═══ Input data

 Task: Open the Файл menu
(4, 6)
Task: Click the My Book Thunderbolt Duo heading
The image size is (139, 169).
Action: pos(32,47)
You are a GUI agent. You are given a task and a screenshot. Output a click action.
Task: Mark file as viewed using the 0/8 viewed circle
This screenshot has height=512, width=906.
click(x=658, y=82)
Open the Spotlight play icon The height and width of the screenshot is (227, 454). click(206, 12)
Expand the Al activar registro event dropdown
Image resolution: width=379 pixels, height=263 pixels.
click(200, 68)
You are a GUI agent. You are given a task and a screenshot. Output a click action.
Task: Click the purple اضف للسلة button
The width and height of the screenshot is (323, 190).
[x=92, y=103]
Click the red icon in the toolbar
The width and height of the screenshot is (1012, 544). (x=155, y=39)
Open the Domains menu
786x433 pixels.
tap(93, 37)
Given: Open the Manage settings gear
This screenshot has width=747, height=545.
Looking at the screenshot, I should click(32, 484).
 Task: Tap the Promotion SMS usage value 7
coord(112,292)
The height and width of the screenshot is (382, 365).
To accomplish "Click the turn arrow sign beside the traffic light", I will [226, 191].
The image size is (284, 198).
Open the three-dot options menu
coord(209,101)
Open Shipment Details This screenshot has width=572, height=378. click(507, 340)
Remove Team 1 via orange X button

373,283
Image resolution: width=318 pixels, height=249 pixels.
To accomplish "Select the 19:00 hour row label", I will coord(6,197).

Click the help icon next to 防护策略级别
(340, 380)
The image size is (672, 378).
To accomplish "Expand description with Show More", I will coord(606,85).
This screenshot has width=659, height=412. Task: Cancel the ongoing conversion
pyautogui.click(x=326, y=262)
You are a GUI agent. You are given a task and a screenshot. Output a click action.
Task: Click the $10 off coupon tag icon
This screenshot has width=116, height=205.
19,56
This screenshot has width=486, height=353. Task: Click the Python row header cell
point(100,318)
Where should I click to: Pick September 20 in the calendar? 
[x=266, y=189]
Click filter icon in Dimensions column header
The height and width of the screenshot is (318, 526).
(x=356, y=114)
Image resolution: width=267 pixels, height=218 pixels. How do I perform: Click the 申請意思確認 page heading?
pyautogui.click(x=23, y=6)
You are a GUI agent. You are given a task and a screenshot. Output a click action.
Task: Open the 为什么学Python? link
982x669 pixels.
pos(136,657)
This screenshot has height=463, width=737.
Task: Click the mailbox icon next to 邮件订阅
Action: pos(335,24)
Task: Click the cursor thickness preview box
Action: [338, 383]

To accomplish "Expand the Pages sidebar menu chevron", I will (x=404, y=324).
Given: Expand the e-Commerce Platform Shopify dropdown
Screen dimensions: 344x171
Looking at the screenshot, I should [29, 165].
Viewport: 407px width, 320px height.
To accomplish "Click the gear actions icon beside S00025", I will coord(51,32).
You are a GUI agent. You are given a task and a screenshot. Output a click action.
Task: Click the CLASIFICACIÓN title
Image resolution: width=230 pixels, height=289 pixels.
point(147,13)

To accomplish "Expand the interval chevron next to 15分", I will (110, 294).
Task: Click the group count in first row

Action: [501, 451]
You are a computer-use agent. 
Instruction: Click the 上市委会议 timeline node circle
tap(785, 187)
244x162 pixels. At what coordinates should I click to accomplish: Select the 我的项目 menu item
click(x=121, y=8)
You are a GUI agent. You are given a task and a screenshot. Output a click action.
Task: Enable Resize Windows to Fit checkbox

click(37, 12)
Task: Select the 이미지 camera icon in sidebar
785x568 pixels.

══════

▶ _The problem_: Starting from the line holding "Task: Click the CLASIFICACIÓN title", restate the remaining lines of the data word for word, including the last.

▶ _Result of this exercise_:
Task: Click the CLASIFICACIÓN title
Image resolution: width=230 pixels, height=289 pixels.
point(147,13)

To accomplish "Expand the interval chevron next to 15分", I will (110, 294).
Task: Click the group count in first row

Action: [501, 451]
You are a computer-use agent. 
Instruction: Click the 上市委会议 timeline node circle
tap(785, 187)
244x162 pixels. At what coordinates should I click to accomplish: Select the 我的项目 menu item
click(x=121, y=8)
You are a GUI agent. You are given a task and a screenshot. Output a click action.
Task: Enable Resize Windows to Fit checkbox

click(37, 12)
Task: Select the 이미지 camera icon in sidebar
785x568 pixels.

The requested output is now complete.